= WHAT TO DO =
Beginning with the line that has "Toggle fullscreen with the brackets icon", write out each line down to the end of the records below exactly, and include no pictures.

= RECORDED DATA =
==============================

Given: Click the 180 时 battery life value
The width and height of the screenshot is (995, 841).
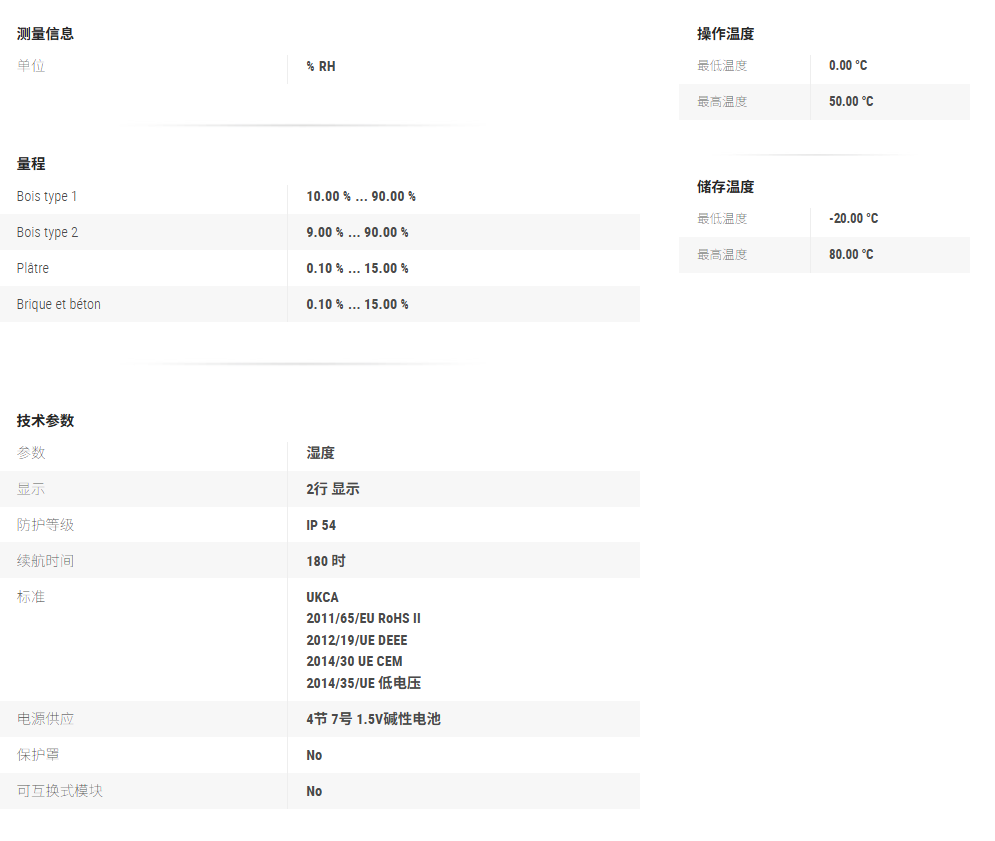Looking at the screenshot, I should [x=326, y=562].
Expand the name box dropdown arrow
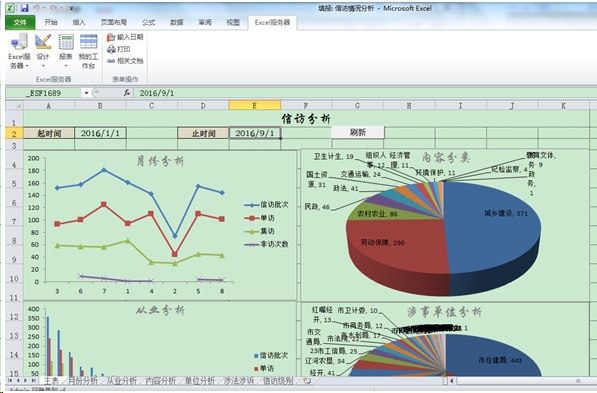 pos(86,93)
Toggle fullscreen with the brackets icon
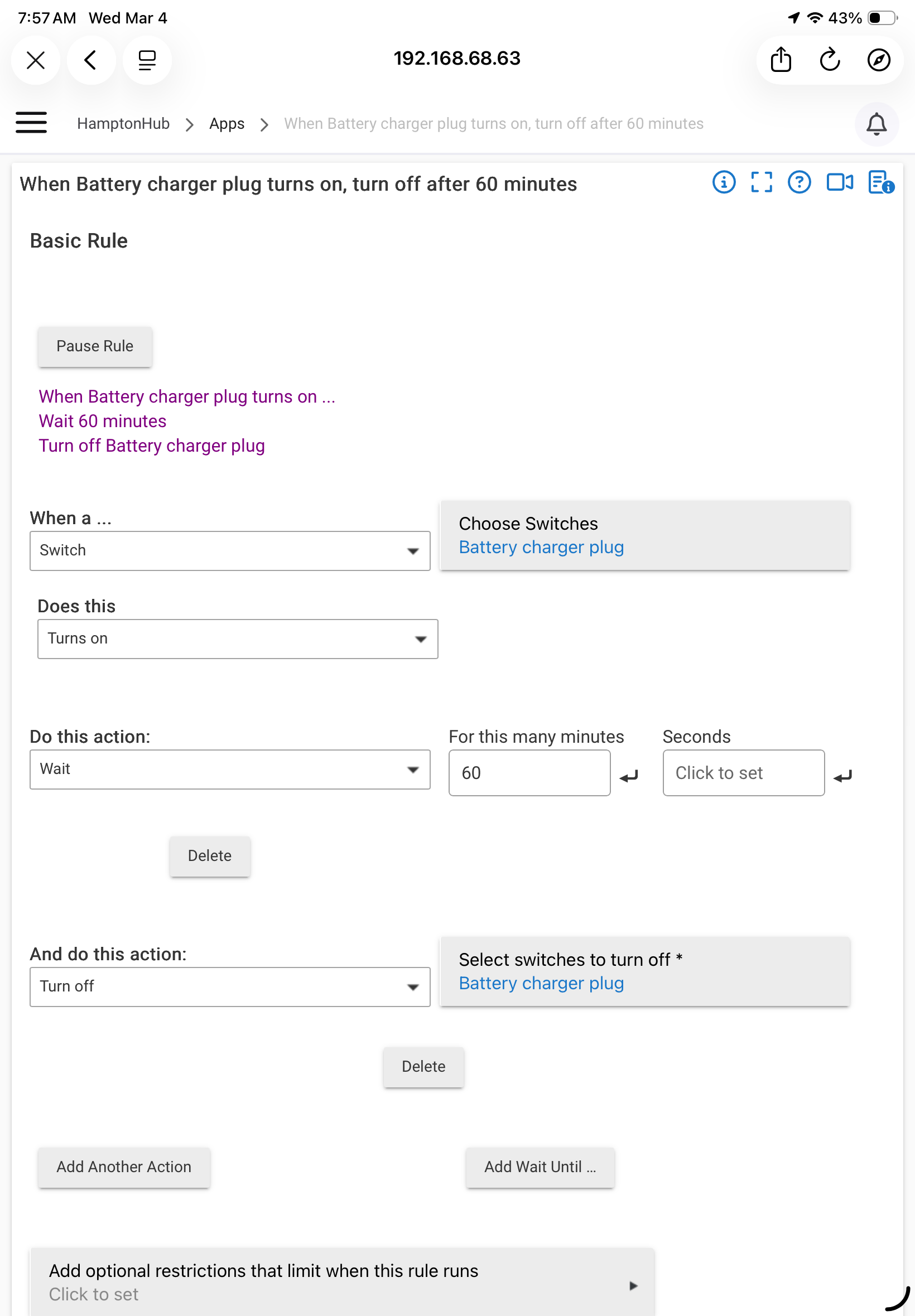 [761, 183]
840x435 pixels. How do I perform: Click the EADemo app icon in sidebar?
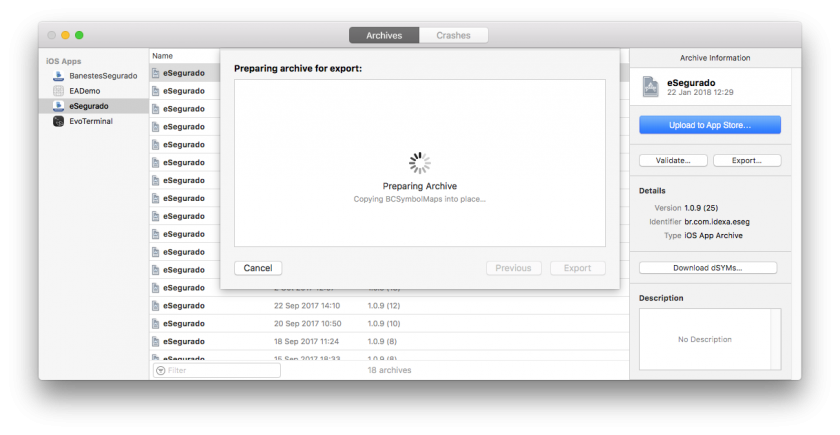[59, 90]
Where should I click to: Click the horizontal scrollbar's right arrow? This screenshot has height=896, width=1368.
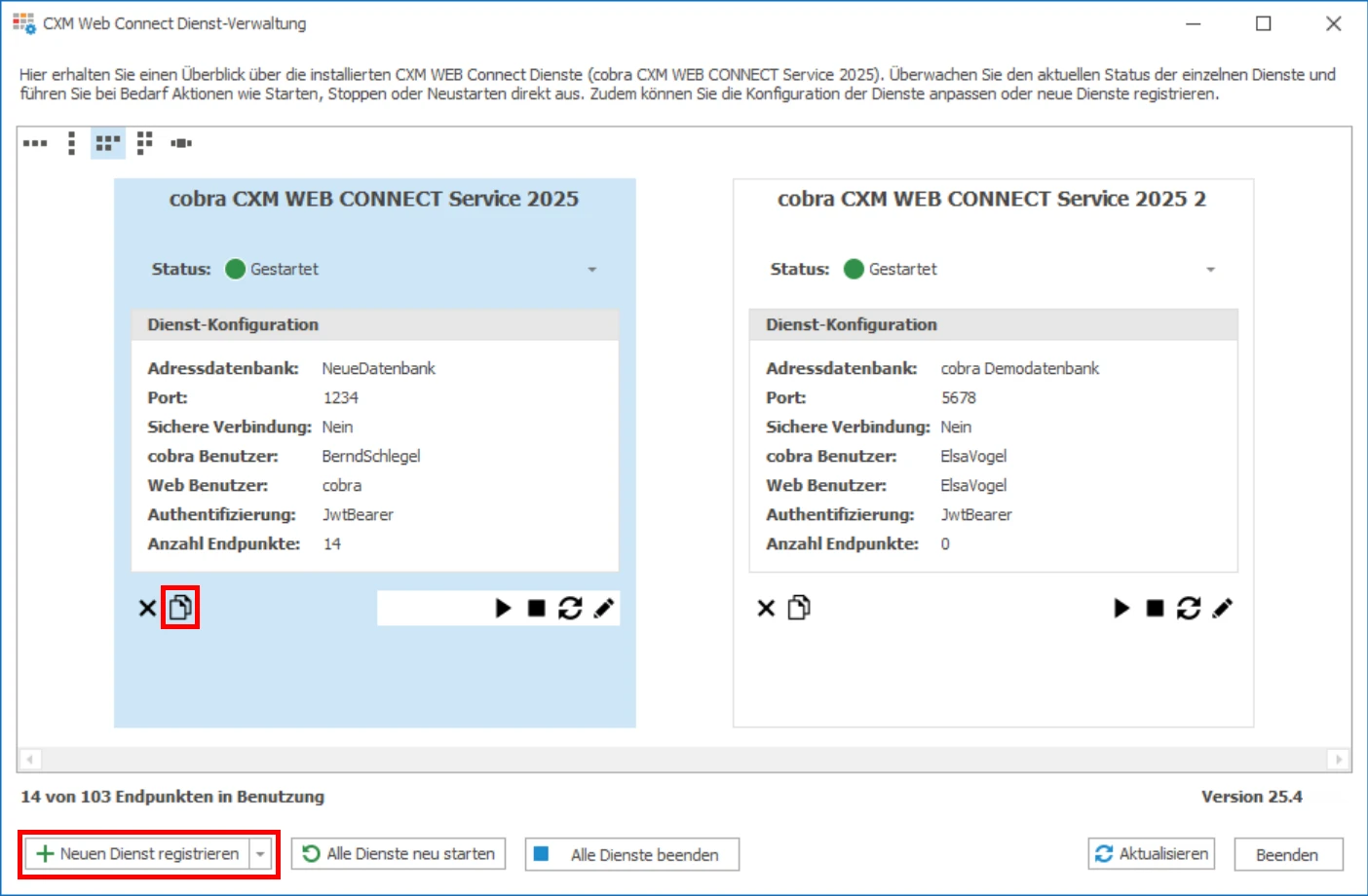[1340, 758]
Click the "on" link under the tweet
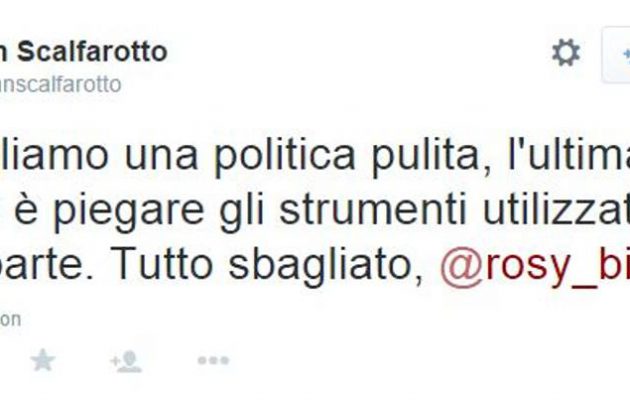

==============================

= EXERCISE RESULT =
Toggle fullscreen with the brackets icon
 [761, 183]
840x435 pixels. How do I perform: Click the EADemo app icon in sidebar?
[59, 90]
Where should I click to: Click the horizontal scrollbar's right arrow? This screenshot has height=896, width=1368.
[1340, 758]
Click the "on" link under the tweet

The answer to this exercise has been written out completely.